けれど、言うつもりはないのなら、黙ってそばにいよう。

笑っていられるのなら、それでいい。















「構うな。どうせお前しかいないんだ」
「その考えもどうなんだ」
「何かあるなんて、それこそありえないだろう?」
「俺が男だということを忘れていないか」
「お前にそんな甲斐性はない」
「…」











言葉では勝てない。


ルルーシュはそう判断し、黙り込む。




C.C.は口元に微かな笑みを浮かべ、ルルーシュを見つめる。


















「何だ」
「いいや。何でもない」








穏やかな表情。

いつしか、警戒など忘れていた。



ただそばにいる。
目的のため。


そんな言葉が、なくなってしまえばいい。


それでもお互い、お互いを求めることを、心のどこかで認めている。


















「日が昇るまで、まだ時間がある。

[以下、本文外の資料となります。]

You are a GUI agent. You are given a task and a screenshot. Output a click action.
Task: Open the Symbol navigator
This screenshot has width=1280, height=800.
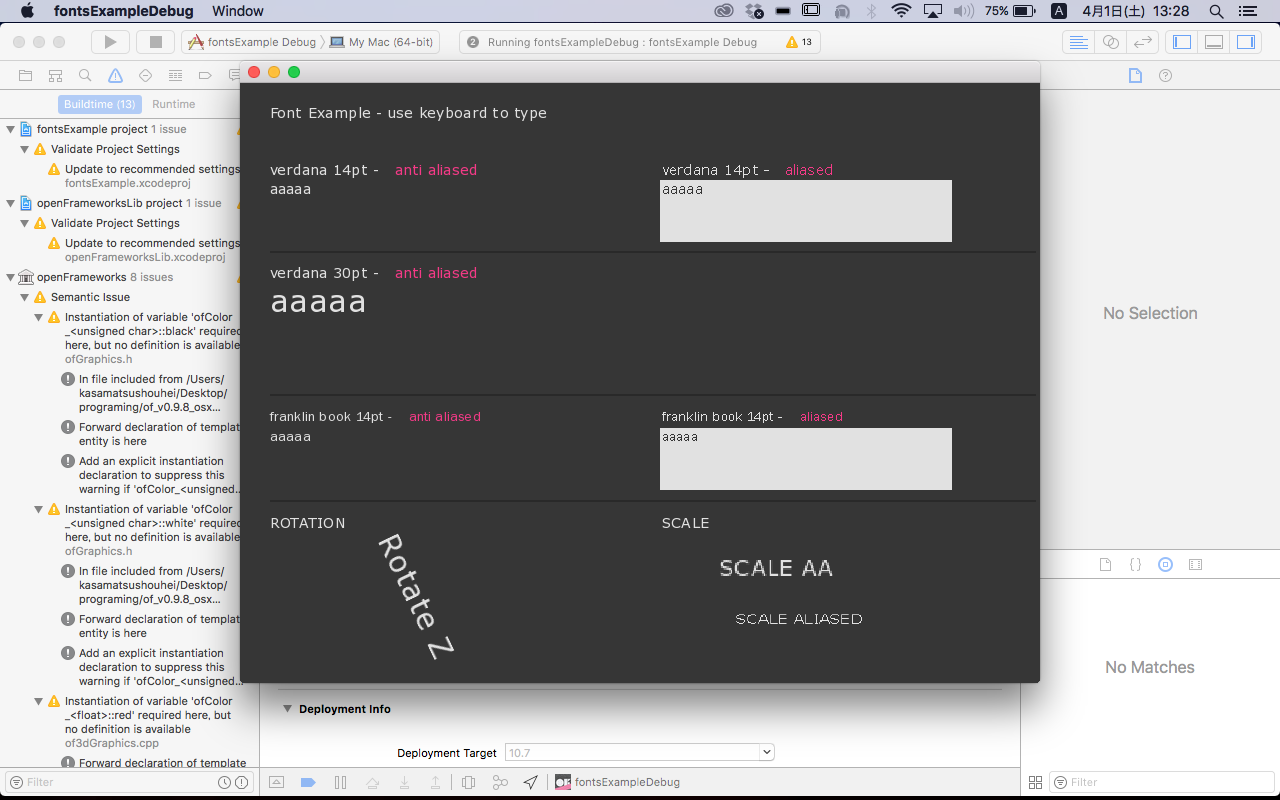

少し眠れ」
「そうだな」








近づきたい。
近づけない。


微妙な距離。



少し動かせば、指先は触れる。
そんな距離。

だから、といえば、答えはない。

















「お休み、ルルーシュ」









耳に響く、心地よい声に、ルルーシュはそっと目を閉じた。

ベッドへと戻ろうとするC.C.の腕を引きとめ。
振り返りざま見つめあう。




















「何だ」
「…」
「まさか、一人じゃ眠れない。などと言うんじゃないだろうな」
「…そんなわけ」







彼女を前に、たまに渦巻く感情の名前。

触れたいと想う事。

それがもたらす答え



















「それはお前じゃないのか」










一人で眠れないわけじゃない。

ただ、眠りたくない夜があることは、嘘はつけない



苦し紛れに、彼女のせいにしてみれば。



















「そうだな。一人では眠れそうにない」









淡々と交わされる会話。


本音を見せ合えるほど、近い二人ではないけれど。


















「一緒に寝よう。ルルーシュ」









甘い声が誘う。

二人、そっと差し出した手は繋がれて。


寄り添うように目を閉じた。









傷の舐め合いがしたいわけじゃない。

救ってほしいわけじゃない。

手放せないわけじゃない。


まして、君がいないと生きていけない。
なんて。

そんな甘いものじゃない。


けれど。



孤独を恐れ、それでも前に進む強さをもったお前を。


                                共にあると、いつの日か涙を流したお前を。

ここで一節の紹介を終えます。